The district used the SRA for a second purpose, though, at least by the end of sixth grade. It was part of a package that determined what academic track a student would take as they moved on to middle school. In my case, my straight A’s and my SRA scores (which put me at the 12th grade level in reading comprehension and 11th grade level in math) put me in the gifted-track magnet program called Humanities in 1981. For some of my elementary school classmates, it meant general education classes, or, in a couple of cases, remedial or special education classes.

Ability tracking through an examination and grades over four years has its own sinister flaws in terms of race and class — it has tended to disadvantage Black students, especially poor Black kids. But it at least wasn’t the constant mantra of testing that millions like my ten-year-old son has faced since he began kindergarten in August 2008. For nearly every year, my son has taken a school-level, county-district level, or state-level exam in Montgomery County (Maryland) Public Schools, including MAP-M and MAP-R, TerraNova and the MSA assessments. What’s more, teachers have administered practice versions of these exams (including unit guides and what they call formatives) about once every six weeks during the school year since my son began second grade.

The constant testing would be meaningful if teachers could get together and decide at the classroom level how best to address students’ needs in areas like reading comprehension and mathematics. These determinations now are tightly controlled at the state, district and school leadership levels, leaving teachers with little room to use their abilities to, well, teach. Really, motivating students — the most critical tool a teacher has in challenging students to become better learners — has become a secondary tool. Especially since these test scores only count in favor or against individual teachers and individual schools, and not specifically for or against students.

Robot teaching math 3d illustration, July 31, 2013. (http://www.123rf.com).

Robot teaching math 3d illustration, July 31, 2013. (http://www.123rf.com).

The last piece is a good thing. Most educators now agree that ability grouping or tracking has fostered too much competition for a school district’s resources among students, teachers, administrators and parents. K-12 education reform has leaned so far the other way, though, that teachers have virtually no say in the curriculum from which they teach, even in kindergarten, and have little from which to motivate their students as learners.
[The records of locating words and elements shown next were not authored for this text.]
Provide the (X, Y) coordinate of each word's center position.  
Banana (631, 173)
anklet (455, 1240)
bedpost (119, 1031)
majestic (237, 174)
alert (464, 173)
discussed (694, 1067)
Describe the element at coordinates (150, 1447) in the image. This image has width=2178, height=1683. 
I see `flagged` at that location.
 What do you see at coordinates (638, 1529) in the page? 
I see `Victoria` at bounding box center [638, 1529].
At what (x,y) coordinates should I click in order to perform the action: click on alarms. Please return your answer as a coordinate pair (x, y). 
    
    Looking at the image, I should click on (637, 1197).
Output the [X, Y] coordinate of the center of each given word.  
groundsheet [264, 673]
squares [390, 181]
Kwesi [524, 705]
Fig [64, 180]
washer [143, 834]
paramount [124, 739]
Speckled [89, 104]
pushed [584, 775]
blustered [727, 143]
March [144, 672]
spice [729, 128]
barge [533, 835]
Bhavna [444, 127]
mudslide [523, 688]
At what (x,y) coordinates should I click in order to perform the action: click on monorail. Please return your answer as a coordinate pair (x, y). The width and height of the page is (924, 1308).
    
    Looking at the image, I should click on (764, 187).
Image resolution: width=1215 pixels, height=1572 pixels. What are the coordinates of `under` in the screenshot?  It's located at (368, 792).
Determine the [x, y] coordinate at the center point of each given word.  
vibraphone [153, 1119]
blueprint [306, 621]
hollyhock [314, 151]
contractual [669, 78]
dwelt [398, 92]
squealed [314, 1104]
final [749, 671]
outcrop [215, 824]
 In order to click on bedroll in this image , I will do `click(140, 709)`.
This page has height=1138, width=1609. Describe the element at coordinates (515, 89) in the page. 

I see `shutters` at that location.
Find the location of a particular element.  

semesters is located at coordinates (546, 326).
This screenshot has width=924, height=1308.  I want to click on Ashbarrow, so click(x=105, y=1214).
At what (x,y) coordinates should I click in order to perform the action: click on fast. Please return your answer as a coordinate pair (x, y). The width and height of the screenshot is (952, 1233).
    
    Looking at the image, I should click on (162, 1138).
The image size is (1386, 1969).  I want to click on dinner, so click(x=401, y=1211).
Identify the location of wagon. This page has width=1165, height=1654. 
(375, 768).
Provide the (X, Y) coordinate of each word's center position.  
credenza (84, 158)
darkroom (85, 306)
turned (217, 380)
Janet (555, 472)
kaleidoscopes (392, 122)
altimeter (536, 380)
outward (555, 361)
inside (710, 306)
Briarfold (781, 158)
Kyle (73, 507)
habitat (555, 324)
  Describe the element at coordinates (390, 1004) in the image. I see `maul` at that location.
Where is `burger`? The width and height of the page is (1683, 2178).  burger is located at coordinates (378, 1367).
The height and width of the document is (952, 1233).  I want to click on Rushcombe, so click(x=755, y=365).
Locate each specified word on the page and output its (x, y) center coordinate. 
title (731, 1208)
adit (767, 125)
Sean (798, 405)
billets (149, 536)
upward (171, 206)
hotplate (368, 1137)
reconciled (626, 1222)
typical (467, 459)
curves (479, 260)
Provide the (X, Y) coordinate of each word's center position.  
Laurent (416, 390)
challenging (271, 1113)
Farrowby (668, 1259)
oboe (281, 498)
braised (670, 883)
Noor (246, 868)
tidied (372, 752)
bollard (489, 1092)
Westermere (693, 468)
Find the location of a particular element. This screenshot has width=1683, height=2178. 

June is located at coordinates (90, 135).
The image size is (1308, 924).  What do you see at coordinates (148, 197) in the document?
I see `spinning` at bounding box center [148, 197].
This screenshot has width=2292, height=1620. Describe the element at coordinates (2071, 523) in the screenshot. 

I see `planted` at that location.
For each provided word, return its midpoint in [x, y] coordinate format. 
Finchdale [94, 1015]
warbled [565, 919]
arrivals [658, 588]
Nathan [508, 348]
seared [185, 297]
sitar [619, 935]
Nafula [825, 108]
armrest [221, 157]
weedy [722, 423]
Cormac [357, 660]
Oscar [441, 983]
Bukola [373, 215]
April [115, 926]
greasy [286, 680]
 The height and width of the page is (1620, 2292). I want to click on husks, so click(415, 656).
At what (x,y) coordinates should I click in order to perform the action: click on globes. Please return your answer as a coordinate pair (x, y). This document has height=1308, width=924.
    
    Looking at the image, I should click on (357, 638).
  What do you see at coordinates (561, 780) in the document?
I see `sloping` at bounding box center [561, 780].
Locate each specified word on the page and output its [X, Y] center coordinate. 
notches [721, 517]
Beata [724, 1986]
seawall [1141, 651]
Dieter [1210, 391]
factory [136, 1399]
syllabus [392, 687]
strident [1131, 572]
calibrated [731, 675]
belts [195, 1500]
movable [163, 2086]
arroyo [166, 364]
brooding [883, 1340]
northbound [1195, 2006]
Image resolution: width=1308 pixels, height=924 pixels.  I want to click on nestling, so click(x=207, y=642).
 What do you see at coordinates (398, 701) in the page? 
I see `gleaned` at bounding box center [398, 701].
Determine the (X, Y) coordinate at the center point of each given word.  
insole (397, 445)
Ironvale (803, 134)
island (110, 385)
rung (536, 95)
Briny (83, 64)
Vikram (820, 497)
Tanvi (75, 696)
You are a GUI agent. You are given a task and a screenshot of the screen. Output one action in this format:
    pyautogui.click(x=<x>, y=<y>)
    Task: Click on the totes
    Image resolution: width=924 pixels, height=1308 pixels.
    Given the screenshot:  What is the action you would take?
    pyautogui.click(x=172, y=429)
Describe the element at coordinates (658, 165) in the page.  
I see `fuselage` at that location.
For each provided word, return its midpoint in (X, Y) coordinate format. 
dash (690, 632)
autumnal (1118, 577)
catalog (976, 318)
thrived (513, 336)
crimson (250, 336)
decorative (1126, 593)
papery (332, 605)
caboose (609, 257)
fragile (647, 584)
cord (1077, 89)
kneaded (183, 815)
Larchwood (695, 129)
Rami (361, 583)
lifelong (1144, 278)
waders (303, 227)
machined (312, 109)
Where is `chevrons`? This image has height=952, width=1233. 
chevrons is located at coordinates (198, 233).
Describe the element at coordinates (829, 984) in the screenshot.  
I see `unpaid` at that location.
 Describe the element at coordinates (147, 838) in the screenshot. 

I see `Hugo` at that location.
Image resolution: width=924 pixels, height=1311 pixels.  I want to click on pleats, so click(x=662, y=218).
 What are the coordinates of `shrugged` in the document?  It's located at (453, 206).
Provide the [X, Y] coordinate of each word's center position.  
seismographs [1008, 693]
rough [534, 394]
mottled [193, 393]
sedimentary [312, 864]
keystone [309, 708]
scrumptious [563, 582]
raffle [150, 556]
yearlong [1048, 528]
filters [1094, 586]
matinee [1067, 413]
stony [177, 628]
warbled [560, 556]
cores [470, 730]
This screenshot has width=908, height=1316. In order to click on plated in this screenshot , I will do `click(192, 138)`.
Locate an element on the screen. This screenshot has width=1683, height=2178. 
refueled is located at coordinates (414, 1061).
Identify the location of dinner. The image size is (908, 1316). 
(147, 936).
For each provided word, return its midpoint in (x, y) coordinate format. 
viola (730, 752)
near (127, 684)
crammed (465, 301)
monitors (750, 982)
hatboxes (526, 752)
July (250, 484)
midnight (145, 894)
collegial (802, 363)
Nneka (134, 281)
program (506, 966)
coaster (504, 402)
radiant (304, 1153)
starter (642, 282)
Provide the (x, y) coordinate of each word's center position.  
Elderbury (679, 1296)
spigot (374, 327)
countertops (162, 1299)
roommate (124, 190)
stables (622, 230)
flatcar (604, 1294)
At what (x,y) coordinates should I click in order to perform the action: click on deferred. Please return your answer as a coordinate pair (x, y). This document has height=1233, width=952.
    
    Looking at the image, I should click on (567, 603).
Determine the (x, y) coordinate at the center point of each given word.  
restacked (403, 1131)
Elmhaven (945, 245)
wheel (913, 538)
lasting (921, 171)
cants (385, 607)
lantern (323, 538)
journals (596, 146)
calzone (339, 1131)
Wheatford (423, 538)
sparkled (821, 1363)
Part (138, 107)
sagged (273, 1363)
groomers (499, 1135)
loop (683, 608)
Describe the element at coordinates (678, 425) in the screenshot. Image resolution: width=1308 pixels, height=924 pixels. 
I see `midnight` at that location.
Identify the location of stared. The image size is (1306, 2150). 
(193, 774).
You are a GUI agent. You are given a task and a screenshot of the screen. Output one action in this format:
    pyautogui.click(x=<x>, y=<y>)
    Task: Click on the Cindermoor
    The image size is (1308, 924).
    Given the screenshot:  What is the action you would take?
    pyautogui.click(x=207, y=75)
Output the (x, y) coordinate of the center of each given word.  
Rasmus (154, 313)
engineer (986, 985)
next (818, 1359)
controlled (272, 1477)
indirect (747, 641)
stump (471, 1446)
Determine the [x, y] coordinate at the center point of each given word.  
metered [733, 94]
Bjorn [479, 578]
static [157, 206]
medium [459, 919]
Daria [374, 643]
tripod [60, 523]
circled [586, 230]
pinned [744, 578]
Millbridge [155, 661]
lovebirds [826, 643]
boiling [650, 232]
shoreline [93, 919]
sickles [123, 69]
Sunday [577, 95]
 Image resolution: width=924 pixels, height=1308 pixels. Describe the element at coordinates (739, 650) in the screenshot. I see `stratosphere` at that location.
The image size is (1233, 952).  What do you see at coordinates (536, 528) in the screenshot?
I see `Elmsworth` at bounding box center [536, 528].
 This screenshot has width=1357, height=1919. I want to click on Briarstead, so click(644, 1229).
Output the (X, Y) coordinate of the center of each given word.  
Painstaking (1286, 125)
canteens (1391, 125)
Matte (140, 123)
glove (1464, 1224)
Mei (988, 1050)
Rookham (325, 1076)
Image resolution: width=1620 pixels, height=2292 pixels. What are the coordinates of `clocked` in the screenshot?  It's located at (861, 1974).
In fact, teachers and school-level administrators are the only ones with some motivation and sense of competition, as dollars and jobs are at stake every spring as a result of annual testing. This motivation, though, is all about teaching students how to get better test scores, and not about actual learning, development or academic improvement, a poor way to reform K-12 education.

And it is the motivation to learn that sparks the competition necessary for students to improve themselves, to work with each other to become better students. Another student’s success can even encourage other students to work harder, to make themselves better academically, athletically or even socially. In the current K-12-as-laboratory-experiment-environment, this theme of motivation and healthy competition leading to student success is not only missing. For reformers, it’s been deliberately omitted, as if poor kids and students of color in urban environments don’t need motivation and competition to become better students and people.